DN: How do you prepare for a tournament like this one?

AS: For me, two major components of preparation are being in a good physical condition and repeating openings. As we had 5 rounds 2-day tournament, I played 3 games the first day and it was more than 9 hours of playing. During the game, I usually highly concentrated and calculate a lot, so tournaments are extremely mentally and physically taxing for me. Therefore, good sleep, nutrition, and physical endurance are crucial. Openings are my major weakness and I usually focus on repeating same variations, as I feel very confident in a middlegame.

Jayashree Sekar playing Black!

DN: While many people don’t believe chess is a sport, at top level is clearly experienced as such, and when winning many have the typical adrenaline rush experienced in many sports. What about you, and your experience/s with chess as sport?

AS: Chess is definitely a sport and I completely disagree with those who think otherwise. Every sport includes a competitive component and, obviously, chess is not an exception. During long exhausting tournaments I sometimes thought that I would rather run a marathon than play for 5 hours every day under a high level of stress and tremendous cognitive load. As I played competitively since childhood, I do not understand the concept of “playing for fun”. The only fun thing for me is to win, and I always put a lot of effort to achieve my goal. Overall, chess is definitely a sport for those who play to compete.

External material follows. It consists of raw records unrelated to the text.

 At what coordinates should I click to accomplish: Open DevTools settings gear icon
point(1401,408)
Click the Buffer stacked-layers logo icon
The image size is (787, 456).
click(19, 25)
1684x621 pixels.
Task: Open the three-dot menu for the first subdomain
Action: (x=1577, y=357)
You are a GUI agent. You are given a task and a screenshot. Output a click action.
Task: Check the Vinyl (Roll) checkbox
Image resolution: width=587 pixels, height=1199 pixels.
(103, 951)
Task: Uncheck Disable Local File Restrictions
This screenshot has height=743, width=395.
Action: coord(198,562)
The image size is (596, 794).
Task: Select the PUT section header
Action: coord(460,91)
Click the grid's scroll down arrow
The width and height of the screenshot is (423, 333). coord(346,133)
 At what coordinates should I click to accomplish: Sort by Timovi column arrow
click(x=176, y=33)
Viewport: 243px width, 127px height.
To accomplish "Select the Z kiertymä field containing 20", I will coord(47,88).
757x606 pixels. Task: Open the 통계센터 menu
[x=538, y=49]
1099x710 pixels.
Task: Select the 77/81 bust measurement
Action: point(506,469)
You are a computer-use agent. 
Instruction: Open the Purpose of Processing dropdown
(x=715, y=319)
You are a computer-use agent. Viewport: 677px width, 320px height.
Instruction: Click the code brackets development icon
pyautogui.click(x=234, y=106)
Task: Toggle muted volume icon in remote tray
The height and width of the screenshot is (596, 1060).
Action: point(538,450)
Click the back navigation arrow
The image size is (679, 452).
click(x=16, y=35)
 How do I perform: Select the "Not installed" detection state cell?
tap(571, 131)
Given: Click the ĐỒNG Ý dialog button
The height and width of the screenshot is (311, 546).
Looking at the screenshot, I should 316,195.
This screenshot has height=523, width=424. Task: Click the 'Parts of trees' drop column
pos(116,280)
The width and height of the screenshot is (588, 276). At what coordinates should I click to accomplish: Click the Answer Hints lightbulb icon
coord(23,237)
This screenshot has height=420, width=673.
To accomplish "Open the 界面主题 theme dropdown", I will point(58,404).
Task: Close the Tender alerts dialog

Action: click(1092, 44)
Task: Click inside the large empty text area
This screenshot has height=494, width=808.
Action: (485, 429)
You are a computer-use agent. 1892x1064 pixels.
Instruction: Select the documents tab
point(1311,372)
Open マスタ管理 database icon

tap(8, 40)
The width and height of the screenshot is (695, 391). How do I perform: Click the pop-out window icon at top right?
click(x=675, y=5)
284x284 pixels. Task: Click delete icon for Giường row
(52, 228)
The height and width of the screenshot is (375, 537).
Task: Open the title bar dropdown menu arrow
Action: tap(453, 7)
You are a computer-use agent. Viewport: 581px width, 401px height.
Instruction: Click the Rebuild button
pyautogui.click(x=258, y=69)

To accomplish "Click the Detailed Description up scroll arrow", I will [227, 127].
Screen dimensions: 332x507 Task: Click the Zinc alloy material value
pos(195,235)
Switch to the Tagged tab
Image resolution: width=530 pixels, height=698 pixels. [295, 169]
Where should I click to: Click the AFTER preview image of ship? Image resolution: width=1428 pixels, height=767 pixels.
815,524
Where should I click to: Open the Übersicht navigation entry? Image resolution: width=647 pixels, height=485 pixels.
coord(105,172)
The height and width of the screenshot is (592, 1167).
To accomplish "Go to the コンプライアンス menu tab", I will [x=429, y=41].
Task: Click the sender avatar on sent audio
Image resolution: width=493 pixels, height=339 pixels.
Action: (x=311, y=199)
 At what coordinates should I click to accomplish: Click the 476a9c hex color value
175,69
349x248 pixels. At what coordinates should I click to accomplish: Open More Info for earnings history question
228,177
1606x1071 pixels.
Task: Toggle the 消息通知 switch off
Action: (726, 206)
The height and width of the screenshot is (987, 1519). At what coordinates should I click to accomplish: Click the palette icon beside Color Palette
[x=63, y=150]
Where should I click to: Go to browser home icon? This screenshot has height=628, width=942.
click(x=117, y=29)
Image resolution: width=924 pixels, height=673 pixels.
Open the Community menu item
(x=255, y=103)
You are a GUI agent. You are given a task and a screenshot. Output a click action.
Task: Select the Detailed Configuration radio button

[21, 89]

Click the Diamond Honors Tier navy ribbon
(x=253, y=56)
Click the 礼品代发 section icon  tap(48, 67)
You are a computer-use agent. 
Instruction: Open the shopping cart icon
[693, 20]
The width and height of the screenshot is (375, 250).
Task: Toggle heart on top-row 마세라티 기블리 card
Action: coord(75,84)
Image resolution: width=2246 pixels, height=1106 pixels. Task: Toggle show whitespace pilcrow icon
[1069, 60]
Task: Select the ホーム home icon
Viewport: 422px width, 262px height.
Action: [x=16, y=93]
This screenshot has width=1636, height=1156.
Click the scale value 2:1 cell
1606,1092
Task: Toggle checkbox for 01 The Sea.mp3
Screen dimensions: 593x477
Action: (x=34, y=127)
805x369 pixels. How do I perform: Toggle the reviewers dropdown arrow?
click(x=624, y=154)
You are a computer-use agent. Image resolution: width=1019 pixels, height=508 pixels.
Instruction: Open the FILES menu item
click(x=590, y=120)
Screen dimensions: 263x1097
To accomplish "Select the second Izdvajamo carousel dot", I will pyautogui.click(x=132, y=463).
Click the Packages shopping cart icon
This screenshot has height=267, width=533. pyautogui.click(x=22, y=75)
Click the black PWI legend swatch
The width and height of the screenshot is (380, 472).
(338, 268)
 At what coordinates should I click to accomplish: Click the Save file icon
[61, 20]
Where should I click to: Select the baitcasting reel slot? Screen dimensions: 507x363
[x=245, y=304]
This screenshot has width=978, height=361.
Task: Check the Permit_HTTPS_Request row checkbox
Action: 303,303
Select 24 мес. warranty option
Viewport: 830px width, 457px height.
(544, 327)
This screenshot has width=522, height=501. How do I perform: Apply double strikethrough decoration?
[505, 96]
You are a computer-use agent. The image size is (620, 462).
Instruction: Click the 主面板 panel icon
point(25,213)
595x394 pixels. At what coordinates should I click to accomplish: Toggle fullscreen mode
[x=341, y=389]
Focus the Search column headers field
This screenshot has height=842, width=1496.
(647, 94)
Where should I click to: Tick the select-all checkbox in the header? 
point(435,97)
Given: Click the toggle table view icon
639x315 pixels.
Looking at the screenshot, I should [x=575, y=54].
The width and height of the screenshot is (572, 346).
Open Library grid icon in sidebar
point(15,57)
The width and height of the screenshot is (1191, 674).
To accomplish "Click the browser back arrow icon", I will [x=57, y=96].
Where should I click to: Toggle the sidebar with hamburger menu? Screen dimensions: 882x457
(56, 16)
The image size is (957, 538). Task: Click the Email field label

DN: The nature of the Polgar’s experiment is generally forgotten or considered a blip. Yet, he proved he could get 3 kids and make them chess champions independently from gender. It also proved a united front as parents is quite effective. The news in the chess community of the other day is another 8 years old girl passed the 2000 rating, and here in US we have the youngest GM in history (his family claims to have spent 270K in chess). Wouldn’t that be proof that parents are more important as influence than society?

AS: It is a very interesting and difficult question to answer. I think that chess talent includes several components, such as a high level of IQ, creativity, and commitment. But to fulfill the potential family support is crucial, as competitive sports require serious investments and talent is not enough. Parents should make important decisions when choosing the best coaches and sponsoring a child’s participation in strong tournaments.

I think that social factors play a more important role in the case of female chess players. Sisters Polgar initially focused on performing on a top-level among all players, not only in a women’s championships niche. I suppose that if we exclude women’s championships, more women grandmasters will appear because of increased competitiveness. But will female chess players support the idea of excluding women’s chess championships? I know that also in the field of STEM women are highly underrepresented and one of the factors of underrepresentation, as well as in chess, is low expectations. I hope that in the future parents and coaches will resist stereotypes and encourage girls to compete on the top levels in male-dominated fields.

I want to thank you Alisa for dedicating the time for this interview, and for providing the games she played, and of course a big thank to Karen Boyd of the CCSCATL for letting me use the pictures of the events.